物思い。
『花咲月くんは秘密が多すぎる。』の続編になります。
今回もなんかわちゃわちゃしています。
高校卒業とともに俺は職もないまま親元を離れ、反対する母親の制止を押し切ってボロくカビ臭いアパートで極貧の一人暮らしをはじめた。
本当ならば4月からは花の大学生だったはずの俺だ。
大学には受かっていた。
それもそれなりにいい大学・・・。
必死ってほどじゃないけれど努力して受かった大学だった。
けれど、俺はその大学への入学を蹴った・・・。
それに父親は狂ったようにキレたし、そんな父親を母親はなだめつつもボロボロと泣いていた。
父親にも母親にも本当に申し訳ないことをしたと思っている。
けれど、本当に俺には無理だったんだ・・・。
大学での4年間、またそこで何の目標もないまま勉強を続ける勇気もファイトも俺にはなかった・・・。
俺は・・・ただ、逃げた・・・。
「・・・るくん? ・・・春くんってばっ!」
唐突に聞こえてきたその声は溌剌としていて高く、幼い少女を俺に連想させるものだった。
そして、その高く、愛らしい声に俺はハッとさせられた。
また、ボーッとしていた・・・。
「す、すみませんっ! ボーッとしていました!」
俺は素直にそう謝って机を挟んで座っているアッシュピンク色の長い髪をツインテールにした目の大きな女性・・・と、言うよりは少女に慌てて視線を向けていた。
その少女は俺と視線が合わさるとその大きな目を優しく細めて花が綻ぶかのようなフワリとした淡く、甘い微笑みを浮かべてくれた。
その微笑みにドキリとする俺はやはり、女の子のことが好きな健全な男なんだと思う。
しかし・・・だ。
そんな可愛らしい少女にも秘密がある・・・。
その秘密と言うのは・・・。
「何かヤらしいことでも考えていたの?」
「え? や、ヤらしいこと?」
俺の目の前に座っている少女はそう言うとミルクティーの注がれたお洒落な白いティーカップをその小さな手のひらで包み込むかのようにして、イタズラっぽい小悪魔的な笑みを浮かべ、困惑している俺をじっと見つめ見てきていた。
少女は俺と視線が合わさるとそのイタズラっぽい小悪魔的な笑みをより一層濃くしてクスリと微かな声を漏らし、笑った。

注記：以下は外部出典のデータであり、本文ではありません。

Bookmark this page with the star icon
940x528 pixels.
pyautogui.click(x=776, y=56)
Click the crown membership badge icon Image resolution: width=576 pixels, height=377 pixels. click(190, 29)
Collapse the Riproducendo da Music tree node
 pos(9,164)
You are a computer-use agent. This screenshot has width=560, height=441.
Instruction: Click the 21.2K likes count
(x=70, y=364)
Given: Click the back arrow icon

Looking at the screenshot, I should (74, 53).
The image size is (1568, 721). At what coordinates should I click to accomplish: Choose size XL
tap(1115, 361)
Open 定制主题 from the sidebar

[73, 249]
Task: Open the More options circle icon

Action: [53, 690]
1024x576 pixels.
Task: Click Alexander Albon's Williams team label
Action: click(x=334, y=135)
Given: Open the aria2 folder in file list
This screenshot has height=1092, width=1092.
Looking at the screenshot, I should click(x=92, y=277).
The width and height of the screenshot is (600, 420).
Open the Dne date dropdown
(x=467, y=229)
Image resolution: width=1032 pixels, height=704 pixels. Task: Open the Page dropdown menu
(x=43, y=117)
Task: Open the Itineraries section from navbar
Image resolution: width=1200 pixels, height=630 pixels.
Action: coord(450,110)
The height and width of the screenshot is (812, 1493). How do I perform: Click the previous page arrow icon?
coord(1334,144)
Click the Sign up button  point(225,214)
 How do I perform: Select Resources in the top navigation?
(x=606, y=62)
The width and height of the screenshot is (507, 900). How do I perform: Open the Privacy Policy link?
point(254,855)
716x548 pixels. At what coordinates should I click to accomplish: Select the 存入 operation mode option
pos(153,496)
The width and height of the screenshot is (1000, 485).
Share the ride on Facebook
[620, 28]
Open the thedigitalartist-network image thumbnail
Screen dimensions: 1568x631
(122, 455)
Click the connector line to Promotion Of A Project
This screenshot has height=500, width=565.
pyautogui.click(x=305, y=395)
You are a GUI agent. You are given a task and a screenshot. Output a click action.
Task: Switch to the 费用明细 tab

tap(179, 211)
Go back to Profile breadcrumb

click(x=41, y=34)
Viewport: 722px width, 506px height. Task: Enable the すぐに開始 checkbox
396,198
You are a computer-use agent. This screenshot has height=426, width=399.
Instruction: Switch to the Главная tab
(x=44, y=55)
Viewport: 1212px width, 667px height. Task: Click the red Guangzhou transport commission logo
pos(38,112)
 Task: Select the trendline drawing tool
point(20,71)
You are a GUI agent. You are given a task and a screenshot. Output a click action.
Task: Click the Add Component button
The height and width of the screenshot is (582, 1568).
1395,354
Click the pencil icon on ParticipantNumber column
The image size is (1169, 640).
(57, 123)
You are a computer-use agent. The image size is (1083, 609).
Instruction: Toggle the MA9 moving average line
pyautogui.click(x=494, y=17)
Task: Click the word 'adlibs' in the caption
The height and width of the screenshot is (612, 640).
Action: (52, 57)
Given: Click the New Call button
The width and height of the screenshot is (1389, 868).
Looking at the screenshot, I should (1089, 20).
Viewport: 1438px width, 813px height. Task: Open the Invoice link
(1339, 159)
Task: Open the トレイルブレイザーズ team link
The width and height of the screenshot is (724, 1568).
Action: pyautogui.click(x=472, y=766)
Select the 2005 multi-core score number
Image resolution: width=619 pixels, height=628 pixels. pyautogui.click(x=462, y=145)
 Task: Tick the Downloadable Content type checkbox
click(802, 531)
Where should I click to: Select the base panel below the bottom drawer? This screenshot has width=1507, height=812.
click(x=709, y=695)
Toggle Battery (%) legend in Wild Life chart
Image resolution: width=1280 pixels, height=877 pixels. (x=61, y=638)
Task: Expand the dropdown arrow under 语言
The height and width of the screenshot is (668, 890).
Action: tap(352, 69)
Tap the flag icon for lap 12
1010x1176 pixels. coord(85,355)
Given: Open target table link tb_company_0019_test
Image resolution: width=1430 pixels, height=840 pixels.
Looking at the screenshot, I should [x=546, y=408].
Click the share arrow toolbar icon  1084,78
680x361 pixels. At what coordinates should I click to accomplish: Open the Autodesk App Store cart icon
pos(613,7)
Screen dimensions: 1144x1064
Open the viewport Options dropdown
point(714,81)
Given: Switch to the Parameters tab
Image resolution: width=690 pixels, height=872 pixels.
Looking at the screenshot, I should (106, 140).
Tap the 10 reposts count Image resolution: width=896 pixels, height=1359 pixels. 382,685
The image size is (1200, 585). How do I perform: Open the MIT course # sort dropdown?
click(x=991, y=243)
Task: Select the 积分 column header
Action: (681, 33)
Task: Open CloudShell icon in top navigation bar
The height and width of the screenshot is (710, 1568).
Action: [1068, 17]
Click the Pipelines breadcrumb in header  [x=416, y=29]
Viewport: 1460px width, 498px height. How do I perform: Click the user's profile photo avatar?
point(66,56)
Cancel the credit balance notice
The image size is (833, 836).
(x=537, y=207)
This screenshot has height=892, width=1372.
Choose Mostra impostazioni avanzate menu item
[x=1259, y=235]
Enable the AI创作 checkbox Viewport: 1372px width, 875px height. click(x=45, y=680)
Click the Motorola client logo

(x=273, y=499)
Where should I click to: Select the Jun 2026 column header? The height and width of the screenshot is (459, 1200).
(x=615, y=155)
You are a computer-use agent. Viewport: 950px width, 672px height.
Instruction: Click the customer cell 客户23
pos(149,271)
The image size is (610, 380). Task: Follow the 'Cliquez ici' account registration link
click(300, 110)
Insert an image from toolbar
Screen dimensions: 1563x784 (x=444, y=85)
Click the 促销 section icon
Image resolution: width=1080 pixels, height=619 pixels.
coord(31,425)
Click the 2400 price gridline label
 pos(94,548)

「アタシのモノにむしゃぶり付きたいとかアタシのモノを挿してナカを激しく掻き回して欲しいとか考えていたんじゃないの?」
「えっ!? ちょっ!? えぇっ!? き、キクちゃんさん!?」
俺は目の前の少女のその衝撃的な発言にそんな奇妙な反応を返して辺りの様子をできるだけ自然に窺った。
古民家を改築した小さなカフェレストランは平日のお昼過ぎと言うこともあり、ガランとしていて俺たちの会話を聞いていたような人たちは居なかった。
そのことに俺はホッと胸を撫で下ろし、クスクスと笑っている目の前の少女・・・キクちゃんさん・・・本名、安藤 菊左衛門さんに苦い笑みを投げ掛けた。
そう。
そのゴツい名前から察しはつくだろうがキクちゃんさんは男だ・・・。